TASK TO COMPLETE - Output as a numbered list the lines from the one containing "Desert Inn label" up to and including the one containing "point(468,122)", leaving out blank lines. Do not include the pictures in your answer.

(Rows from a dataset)
....................
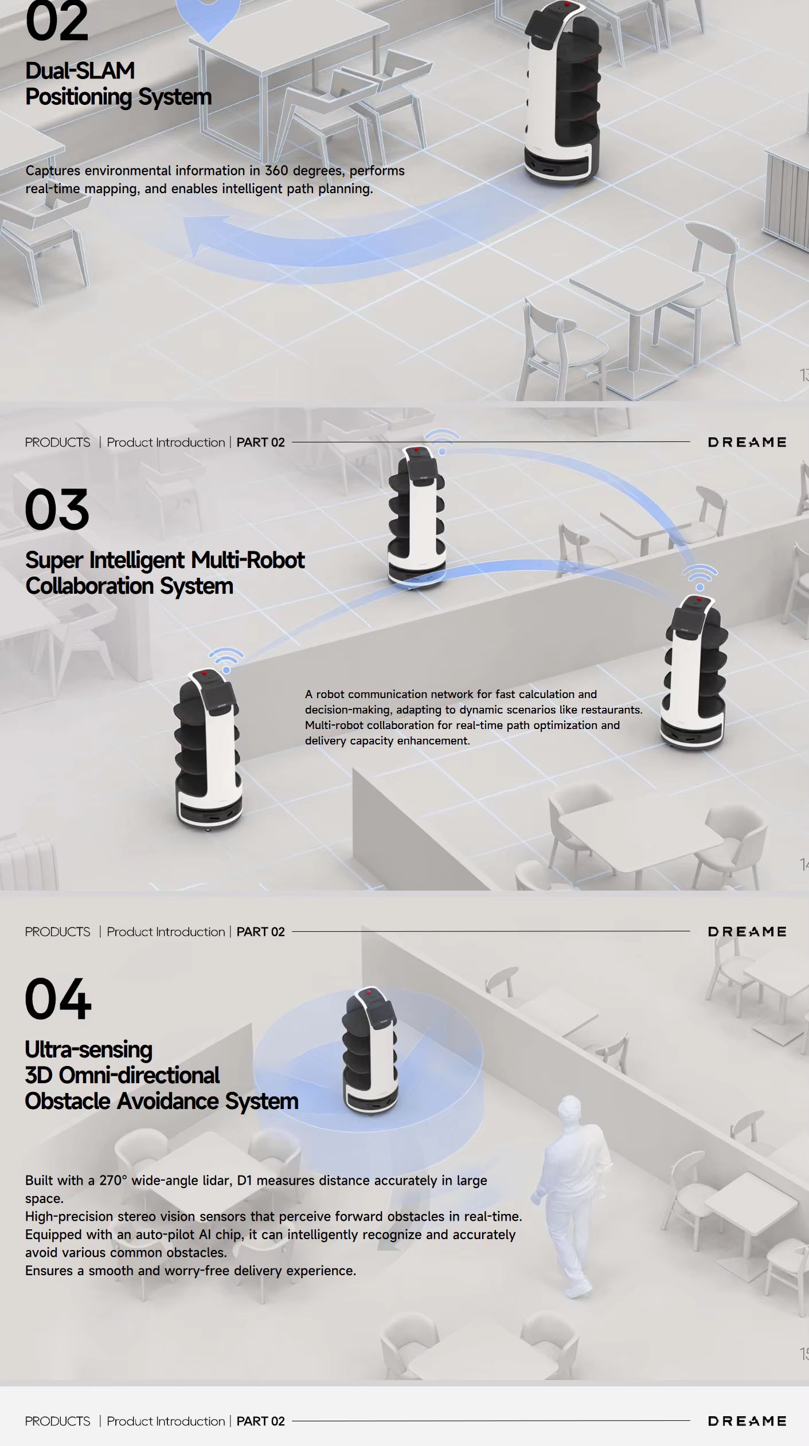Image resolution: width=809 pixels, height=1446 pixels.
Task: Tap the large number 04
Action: [58, 999]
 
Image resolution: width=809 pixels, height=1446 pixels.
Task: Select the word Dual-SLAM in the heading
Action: [80, 71]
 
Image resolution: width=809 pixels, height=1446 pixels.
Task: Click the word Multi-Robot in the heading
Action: [247, 560]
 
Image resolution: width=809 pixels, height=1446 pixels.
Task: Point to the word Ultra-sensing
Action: [88, 1050]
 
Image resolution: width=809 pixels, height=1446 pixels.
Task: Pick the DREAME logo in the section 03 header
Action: [747, 442]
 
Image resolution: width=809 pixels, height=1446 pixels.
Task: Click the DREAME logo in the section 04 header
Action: [747, 932]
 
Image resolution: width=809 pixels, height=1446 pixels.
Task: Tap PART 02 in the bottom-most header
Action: [260, 1421]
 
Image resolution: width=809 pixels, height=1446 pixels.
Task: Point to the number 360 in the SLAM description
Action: [276, 171]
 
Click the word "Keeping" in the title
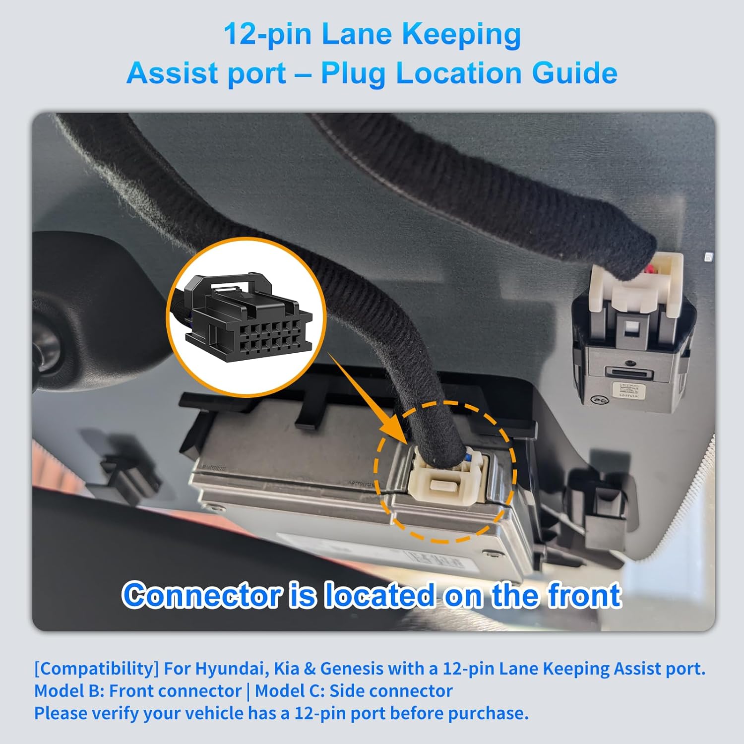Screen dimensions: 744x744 [462, 35]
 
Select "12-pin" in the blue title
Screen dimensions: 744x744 [267, 35]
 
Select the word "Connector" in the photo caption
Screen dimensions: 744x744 [201, 596]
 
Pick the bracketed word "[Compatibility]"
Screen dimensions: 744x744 [96, 669]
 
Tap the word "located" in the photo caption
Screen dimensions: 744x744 [379, 596]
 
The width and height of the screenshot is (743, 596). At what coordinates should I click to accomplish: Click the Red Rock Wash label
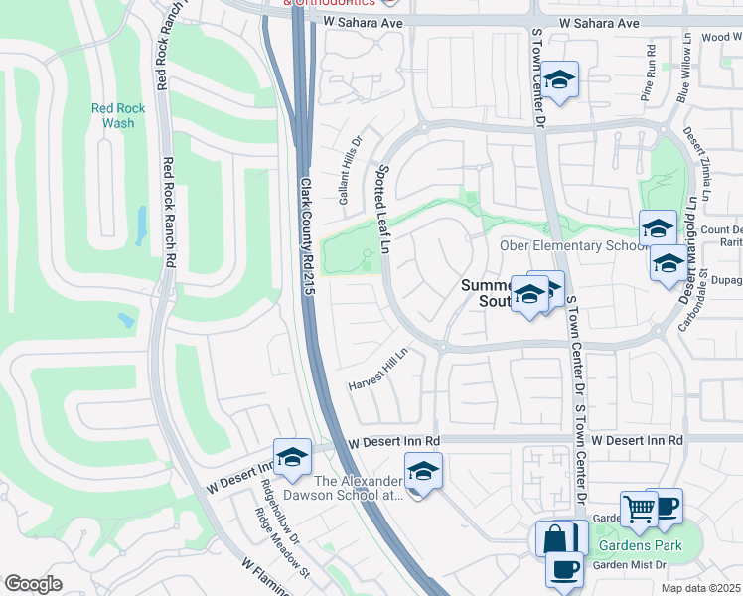coord(118,116)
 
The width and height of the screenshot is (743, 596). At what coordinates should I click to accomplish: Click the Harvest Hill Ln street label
coord(378,369)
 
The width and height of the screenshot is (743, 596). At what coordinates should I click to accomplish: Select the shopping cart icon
coord(639,509)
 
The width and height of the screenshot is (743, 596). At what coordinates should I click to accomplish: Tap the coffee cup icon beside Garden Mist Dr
coord(565,570)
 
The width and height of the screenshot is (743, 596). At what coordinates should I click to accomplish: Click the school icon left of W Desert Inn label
coord(292,456)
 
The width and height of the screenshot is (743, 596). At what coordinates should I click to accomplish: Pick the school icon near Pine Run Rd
coord(560,80)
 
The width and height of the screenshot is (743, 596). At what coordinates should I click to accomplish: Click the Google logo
coord(33,584)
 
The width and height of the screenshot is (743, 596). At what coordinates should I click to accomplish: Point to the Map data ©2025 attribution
coord(699,588)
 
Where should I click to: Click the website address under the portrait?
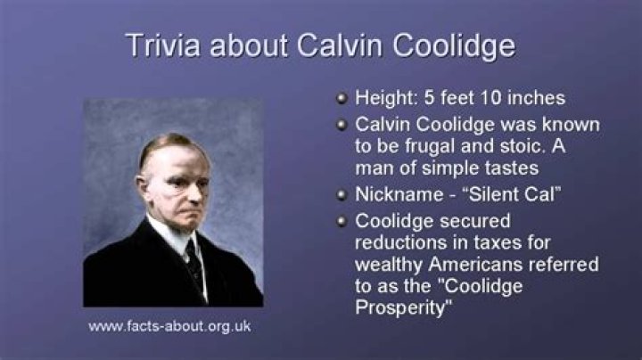tap(169, 326)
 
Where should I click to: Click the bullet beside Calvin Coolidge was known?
tap(341, 124)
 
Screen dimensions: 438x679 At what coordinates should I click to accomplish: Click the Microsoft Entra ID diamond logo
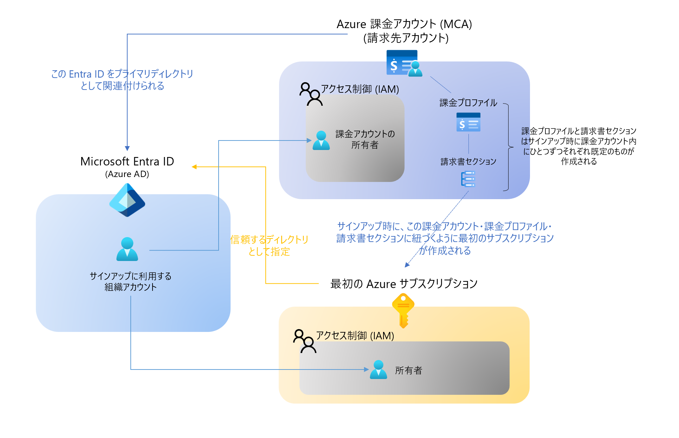point(127,200)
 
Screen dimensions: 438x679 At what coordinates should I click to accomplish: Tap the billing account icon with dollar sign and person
point(404,63)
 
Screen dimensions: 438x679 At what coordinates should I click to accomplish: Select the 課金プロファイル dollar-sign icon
point(468,122)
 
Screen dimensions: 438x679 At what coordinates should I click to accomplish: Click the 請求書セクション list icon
point(468,179)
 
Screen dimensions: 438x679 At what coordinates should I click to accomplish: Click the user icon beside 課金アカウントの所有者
point(321,140)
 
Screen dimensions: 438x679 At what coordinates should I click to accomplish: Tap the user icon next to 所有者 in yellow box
point(378,370)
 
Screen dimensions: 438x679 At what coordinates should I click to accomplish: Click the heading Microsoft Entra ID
point(127,161)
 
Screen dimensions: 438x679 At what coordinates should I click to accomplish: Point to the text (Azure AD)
point(127,174)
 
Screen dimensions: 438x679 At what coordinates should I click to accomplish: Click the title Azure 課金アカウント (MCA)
point(404,24)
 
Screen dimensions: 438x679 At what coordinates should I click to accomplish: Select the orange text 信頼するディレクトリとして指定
point(269,246)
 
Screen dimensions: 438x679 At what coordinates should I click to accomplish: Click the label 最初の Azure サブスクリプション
point(404,284)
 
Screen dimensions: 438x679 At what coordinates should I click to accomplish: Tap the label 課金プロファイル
point(468,103)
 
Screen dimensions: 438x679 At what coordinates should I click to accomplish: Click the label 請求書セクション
point(468,162)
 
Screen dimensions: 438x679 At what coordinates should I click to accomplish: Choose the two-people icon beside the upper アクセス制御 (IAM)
point(311,94)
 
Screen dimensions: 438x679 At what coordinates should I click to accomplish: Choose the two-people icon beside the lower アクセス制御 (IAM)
point(305,341)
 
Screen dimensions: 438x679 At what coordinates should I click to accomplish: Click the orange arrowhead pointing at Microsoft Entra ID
point(194,167)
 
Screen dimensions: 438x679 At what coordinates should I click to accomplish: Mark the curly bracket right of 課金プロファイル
point(508,147)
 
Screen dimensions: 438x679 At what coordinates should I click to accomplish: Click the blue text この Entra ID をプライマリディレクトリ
point(122,74)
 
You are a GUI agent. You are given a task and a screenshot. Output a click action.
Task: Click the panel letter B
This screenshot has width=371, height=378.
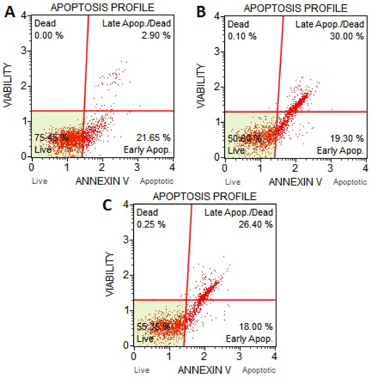pos(201,12)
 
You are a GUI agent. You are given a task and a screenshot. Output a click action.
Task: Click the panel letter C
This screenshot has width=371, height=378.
pos(107,205)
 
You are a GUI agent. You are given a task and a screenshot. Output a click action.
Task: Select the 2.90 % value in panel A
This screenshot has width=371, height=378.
pos(156,35)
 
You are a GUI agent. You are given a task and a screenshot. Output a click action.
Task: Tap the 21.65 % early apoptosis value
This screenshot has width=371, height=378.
pos(153,138)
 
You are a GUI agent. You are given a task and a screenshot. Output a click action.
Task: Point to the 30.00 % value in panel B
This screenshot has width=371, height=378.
pos(347,36)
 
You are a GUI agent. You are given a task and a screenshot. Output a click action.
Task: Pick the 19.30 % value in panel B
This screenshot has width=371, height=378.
pos(347,138)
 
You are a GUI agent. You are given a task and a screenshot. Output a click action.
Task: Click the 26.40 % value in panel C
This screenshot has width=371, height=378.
pos(255,225)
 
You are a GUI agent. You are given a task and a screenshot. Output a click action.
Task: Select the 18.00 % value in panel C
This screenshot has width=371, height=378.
pos(255,327)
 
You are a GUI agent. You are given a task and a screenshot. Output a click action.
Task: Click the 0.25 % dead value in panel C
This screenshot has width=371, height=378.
pos(151,225)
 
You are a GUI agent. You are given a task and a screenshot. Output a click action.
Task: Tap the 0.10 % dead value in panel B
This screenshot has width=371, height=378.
pos(242,36)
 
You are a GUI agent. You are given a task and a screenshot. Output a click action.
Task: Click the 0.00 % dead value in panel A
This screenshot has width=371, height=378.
pos(49,35)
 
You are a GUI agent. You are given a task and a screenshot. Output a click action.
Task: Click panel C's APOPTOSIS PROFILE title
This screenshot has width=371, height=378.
pos(204,196)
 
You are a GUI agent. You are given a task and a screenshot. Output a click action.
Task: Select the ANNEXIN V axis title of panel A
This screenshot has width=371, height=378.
pos(102,181)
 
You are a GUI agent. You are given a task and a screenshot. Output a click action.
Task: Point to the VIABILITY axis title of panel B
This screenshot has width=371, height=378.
pos(201,86)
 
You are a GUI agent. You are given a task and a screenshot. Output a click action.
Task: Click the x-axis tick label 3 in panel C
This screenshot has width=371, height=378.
pos(239,357)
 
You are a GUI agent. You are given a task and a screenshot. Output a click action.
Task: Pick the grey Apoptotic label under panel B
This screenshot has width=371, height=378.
pos(350,182)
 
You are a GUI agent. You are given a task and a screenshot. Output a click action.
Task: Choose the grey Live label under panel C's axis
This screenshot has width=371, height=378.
pos(142,370)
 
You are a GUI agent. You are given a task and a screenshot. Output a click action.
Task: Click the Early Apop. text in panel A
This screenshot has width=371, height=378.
pos(147,150)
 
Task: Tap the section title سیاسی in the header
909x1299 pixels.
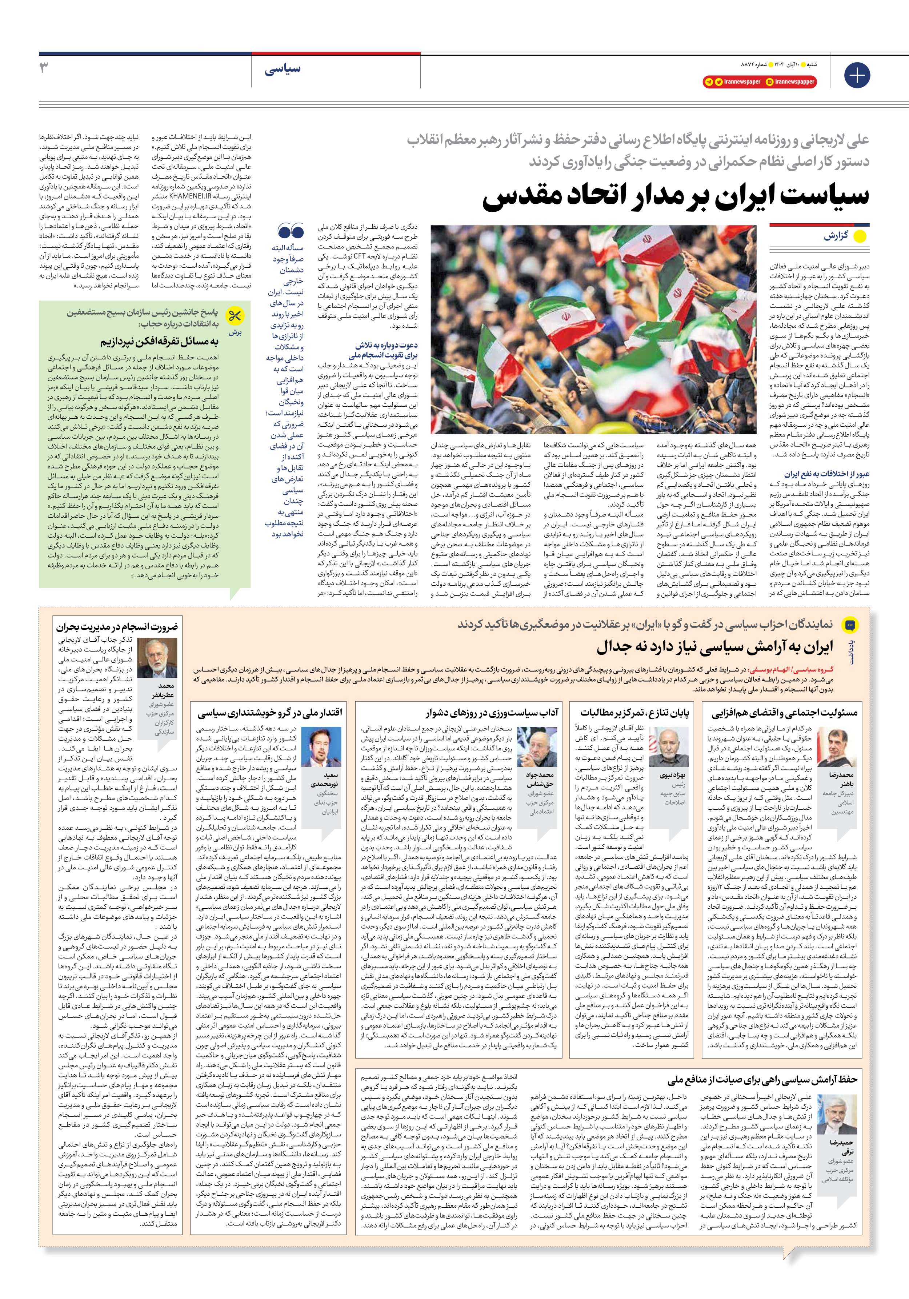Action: click(283, 69)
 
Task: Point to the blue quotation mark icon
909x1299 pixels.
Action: click(291, 231)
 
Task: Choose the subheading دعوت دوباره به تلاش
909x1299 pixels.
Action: click(387, 345)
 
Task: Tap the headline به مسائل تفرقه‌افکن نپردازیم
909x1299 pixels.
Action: click(160, 342)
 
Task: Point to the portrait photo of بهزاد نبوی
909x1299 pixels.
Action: click(672, 747)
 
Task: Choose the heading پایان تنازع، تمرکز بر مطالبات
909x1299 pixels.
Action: click(634, 712)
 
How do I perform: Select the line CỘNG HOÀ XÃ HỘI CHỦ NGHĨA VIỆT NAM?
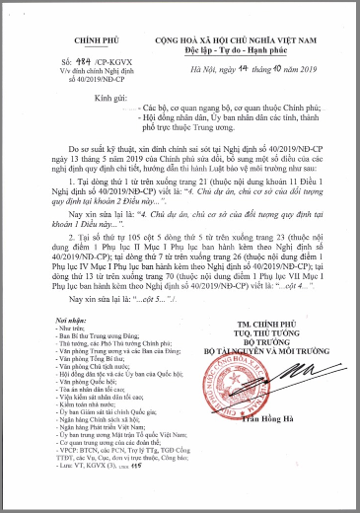[243, 15]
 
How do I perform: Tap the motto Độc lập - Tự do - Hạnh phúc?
[243, 25]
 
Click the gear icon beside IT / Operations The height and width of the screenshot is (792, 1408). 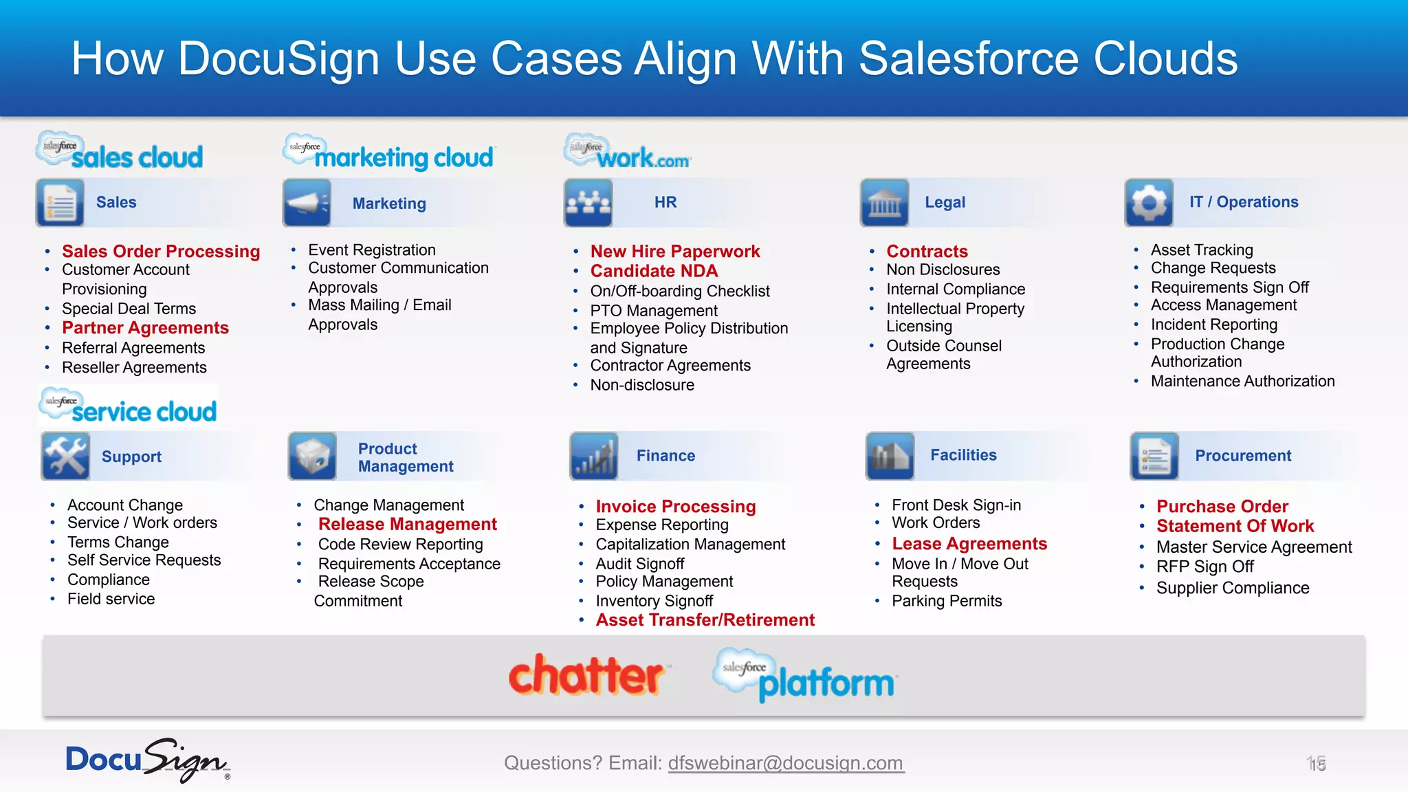click(1149, 203)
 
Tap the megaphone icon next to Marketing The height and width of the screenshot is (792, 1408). click(307, 204)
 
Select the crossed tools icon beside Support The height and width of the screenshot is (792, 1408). click(65, 456)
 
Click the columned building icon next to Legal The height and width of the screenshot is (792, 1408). click(884, 203)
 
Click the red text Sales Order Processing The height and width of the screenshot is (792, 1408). click(161, 252)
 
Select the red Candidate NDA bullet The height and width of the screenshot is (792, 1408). click(654, 272)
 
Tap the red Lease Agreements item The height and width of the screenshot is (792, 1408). click(969, 544)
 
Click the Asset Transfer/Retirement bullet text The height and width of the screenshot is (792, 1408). click(705, 620)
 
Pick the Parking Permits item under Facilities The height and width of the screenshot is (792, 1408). click(947, 601)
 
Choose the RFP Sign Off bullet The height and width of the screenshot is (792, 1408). click(1204, 567)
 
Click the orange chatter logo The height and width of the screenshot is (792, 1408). click(586, 676)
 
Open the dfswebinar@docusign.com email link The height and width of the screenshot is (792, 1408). click(786, 763)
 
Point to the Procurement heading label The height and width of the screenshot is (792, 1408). click(1243, 456)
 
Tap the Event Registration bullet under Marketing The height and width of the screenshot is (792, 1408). click(371, 250)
....................
ANSWER BELOW -
1. The width and height of the screenshot is (743, 596). At what coordinates should I click to accomplish: Click the school icon left of W Desert Inn label
2. coord(292,456)
3. The width and height of the screenshot is (743, 596). At what coordinates should I click to accomplish: Pick the school icon near Pine Run Rd
4. coord(560,80)
5. The width and height of the screenshot is (743, 596). At what coordinates should I click to accomplish: Click the Google logo
6. coord(33,584)
7. The width and height of the screenshot is (743, 596). At what coordinates should I click to accomplish: Point to the Map data ©2025 attribution
8. coord(699,588)
9. Where should I click to: Click the website address under the portrait?
10. tap(169, 326)
11. Where should I click to: Click the bullet beside Calvin Coolidge was known?
12. tap(341, 124)
13. Screen dimensions: 438x679 At what coordinates should I click to accomplish: Click the Microsoft Entra ID diamond logo
14. point(127,200)
15. Screen dimensions: 438x679 At what coordinates should I click to accomplish: Tap the billing account icon with dollar sign and person
16. point(404,63)
17. Screen dimensions: 438x679 At what coordinates should I click to accomplish: Select the 課金プロファイル dollar-sign icon
18. point(468,122)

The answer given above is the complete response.